§ **Task goal**
A precise repetition of every line below is the required answer.

====== Supplied records ======

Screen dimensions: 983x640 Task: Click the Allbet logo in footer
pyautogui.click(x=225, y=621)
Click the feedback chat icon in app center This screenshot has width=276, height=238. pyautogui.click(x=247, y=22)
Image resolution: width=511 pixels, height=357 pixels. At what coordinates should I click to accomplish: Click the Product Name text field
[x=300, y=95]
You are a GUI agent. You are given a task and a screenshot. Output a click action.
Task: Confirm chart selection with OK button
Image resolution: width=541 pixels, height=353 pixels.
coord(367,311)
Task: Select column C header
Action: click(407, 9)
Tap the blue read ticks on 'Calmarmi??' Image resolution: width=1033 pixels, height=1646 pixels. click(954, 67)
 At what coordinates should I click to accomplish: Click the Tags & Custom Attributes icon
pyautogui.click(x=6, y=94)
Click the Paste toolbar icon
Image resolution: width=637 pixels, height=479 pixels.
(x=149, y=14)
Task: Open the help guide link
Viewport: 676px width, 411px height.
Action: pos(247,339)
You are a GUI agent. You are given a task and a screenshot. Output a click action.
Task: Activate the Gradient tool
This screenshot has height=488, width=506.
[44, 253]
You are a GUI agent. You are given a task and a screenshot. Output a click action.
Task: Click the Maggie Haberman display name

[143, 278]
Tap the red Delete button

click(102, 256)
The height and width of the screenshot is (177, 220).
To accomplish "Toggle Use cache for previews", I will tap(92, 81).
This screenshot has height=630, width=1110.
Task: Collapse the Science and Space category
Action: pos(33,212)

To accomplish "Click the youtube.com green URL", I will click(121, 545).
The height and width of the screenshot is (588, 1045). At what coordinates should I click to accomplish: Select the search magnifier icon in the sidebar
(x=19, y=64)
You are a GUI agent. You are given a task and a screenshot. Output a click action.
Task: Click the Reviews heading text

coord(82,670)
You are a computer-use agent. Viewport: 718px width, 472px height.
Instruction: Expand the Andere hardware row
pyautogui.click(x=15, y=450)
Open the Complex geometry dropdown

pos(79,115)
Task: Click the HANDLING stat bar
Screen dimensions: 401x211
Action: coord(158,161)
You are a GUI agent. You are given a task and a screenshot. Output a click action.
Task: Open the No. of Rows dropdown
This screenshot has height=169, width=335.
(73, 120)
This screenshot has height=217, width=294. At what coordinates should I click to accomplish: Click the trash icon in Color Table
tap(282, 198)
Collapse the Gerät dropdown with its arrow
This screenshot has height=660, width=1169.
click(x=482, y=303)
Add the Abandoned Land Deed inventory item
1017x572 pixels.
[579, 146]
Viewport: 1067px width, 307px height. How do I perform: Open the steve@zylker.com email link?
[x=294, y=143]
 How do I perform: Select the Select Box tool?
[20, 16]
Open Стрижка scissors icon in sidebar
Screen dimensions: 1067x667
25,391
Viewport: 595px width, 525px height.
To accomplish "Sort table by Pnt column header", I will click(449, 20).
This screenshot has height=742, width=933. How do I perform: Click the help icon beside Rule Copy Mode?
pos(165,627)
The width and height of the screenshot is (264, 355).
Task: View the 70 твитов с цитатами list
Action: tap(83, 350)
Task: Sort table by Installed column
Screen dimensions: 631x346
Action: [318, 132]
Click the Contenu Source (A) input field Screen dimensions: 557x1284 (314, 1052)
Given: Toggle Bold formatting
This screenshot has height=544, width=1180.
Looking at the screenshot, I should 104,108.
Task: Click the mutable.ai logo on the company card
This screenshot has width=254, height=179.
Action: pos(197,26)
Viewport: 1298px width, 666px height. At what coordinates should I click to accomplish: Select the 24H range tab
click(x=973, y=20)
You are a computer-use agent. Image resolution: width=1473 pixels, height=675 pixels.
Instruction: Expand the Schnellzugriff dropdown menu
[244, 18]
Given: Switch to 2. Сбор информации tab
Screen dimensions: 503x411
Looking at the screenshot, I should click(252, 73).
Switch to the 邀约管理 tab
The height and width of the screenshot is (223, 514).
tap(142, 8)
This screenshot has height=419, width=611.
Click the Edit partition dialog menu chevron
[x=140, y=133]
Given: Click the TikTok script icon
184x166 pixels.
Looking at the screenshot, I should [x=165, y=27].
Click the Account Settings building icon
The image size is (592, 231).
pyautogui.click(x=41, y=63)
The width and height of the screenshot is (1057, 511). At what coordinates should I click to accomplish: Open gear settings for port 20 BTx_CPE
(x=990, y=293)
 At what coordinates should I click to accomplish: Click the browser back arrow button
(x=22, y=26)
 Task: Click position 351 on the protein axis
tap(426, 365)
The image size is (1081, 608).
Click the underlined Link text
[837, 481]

======

§ **Reply**
Screen dimensions: 983x640 Task: Click the Allbet logo in footer
pyautogui.click(x=225, y=621)
Click the feedback chat icon in app center This screenshot has width=276, height=238. pyautogui.click(x=247, y=22)
Image resolution: width=511 pixels, height=357 pixels. At what coordinates should I click to accomplish: Click the Product Name text field
[x=300, y=95]
You are a GUI agent. You are given a task and a screenshot. Output a click action.
Task: Confirm chart selection with OK button
Image resolution: width=541 pixels, height=353 pixels.
coord(367,311)
Task: Select column C header
Action: click(407, 9)
Tap the blue read ticks on 'Calmarmi??' Image resolution: width=1033 pixels, height=1646 pixels. click(954, 67)
 At what coordinates should I click to accomplish: Click the Tags & Custom Attributes icon
pyautogui.click(x=6, y=94)
Click the Paste toolbar icon
Image resolution: width=637 pixels, height=479 pixels.
(x=149, y=14)
Task: Open the help guide link
Viewport: 676px width, 411px height.
Action: pos(247,339)
You are a GUI agent. You are given a task and a screenshot. Output a click action.
Task: Activate the Gradient tool
This screenshot has height=488, width=506.
[44, 253]
You are a GUI agent. You are given a task and a screenshot. Output a click action.
Task: Click the Maggie Haberman display name

[143, 278]
Tap the red Delete button

click(102, 256)
The height and width of the screenshot is (177, 220).
To accomplish "Toggle Use cache for previews", I will tap(92, 81).
This screenshot has height=630, width=1110.
Task: Collapse the Science and Space category
Action: pos(33,212)

To accomplish "Click the youtube.com green URL", I will click(121, 545).
The height and width of the screenshot is (588, 1045). At what coordinates should I click to accomplish: Select the search magnifier icon in the sidebar
(x=19, y=64)
You are a GUI agent. You are given a task and a screenshot. Output a click action.
Task: Click the Reviews heading text

coord(82,670)
You are a computer-use agent. Viewport: 718px width, 472px height.
Instruction: Expand the Andere hardware row
pyautogui.click(x=15, y=450)
Open the Complex geometry dropdown

pos(79,115)
Task: Click the HANDLING stat bar
Screen dimensions: 401x211
Action: coord(158,161)
You are a GUI agent. You are given a task and a screenshot. Output a click action.
Task: Open the No. of Rows dropdown
This screenshot has height=169, width=335.
(73, 120)
This screenshot has height=217, width=294. At what coordinates should I click to accomplish: Click the trash icon in Color Table
tap(282, 198)
Collapse the Gerät dropdown with its arrow
This screenshot has height=660, width=1169.
click(x=482, y=303)
Add the Abandoned Land Deed inventory item
1017x572 pixels.
[579, 146]
Viewport: 1067px width, 307px height. How do I perform: Open the steve@zylker.com email link?
[x=294, y=143]
 How do I perform: Select the Select Box tool?
[20, 16]
Open Стрижка scissors icon in sidebar
Screen dimensions: 1067x667
25,391
Viewport: 595px width, 525px height.
To accomplish "Sort table by Pnt column header", I will click(449, 20).
This screenshot has height=742, width=933. How do I perform: Click the help icon beside Rule Copy Mode?
pos(165,627)
The width and height of the screenshot is (264, 355).
Task: View the 70 твитов с цитатами list
Action: tap(83, 350)
Task: Sort table by Installed column
Screen dimensions: 631x346
Action: [318, 132]
Click the Contenu Source (A) input field Screen dimensions: 557x1284 (314, 1052)
Given: Toggle Bold formatting
This screenshot has height=544, width=1180.
Looking at the screenshot, I should 104,108.
Task: Click the mutable.ai logo on the company card
This screenshot has width=254, height=179.
Action: pos(197,26)
Viewport: 1298px width, 666px height. At what coordinates should I click to accomplish: Select the 24H range tab
click(x=973, y=20)
You are a computer-use agent. Image resolution: width=1473 pixels, height=675 pixels.
Instruction: Expand the Schnellzugriff dropdown menu
[244, 18]
Given: Switch to 2. Сбор информации tab
Screen dimensions: 503x411
Looking at the screenshot, I should click(252, 73).
Switch to the 邀约管理 tab
The height and width of the screenshot is (223, 514).
tap(142, 8)
This screenshot has height=419, width=611.
Click the Edit partition dialog menu chevron
[x=140, y=133]
Given: Click the TikTok script icon
184x166 pixels.
Looking at the screenshot, I should [x=165, y=27].
Click the Account Settings building icon
The image size is (592, 231).
pyautogui.click(x=41, y=63)
The width and height of the screenshot is (1057, 511). At what coordinates should I click to accomplish: Open gear settings for port 20 BTx_CPE
(x=990, y=293)
 At what coordinates should I click to accomplish: Click the browser back arrow button
(x=22, y=26)
 Task: Click position 351 on the protein axis
tap(426, 365)
The image size is (1081, 608).
Click the underlined Link text
[837, 481]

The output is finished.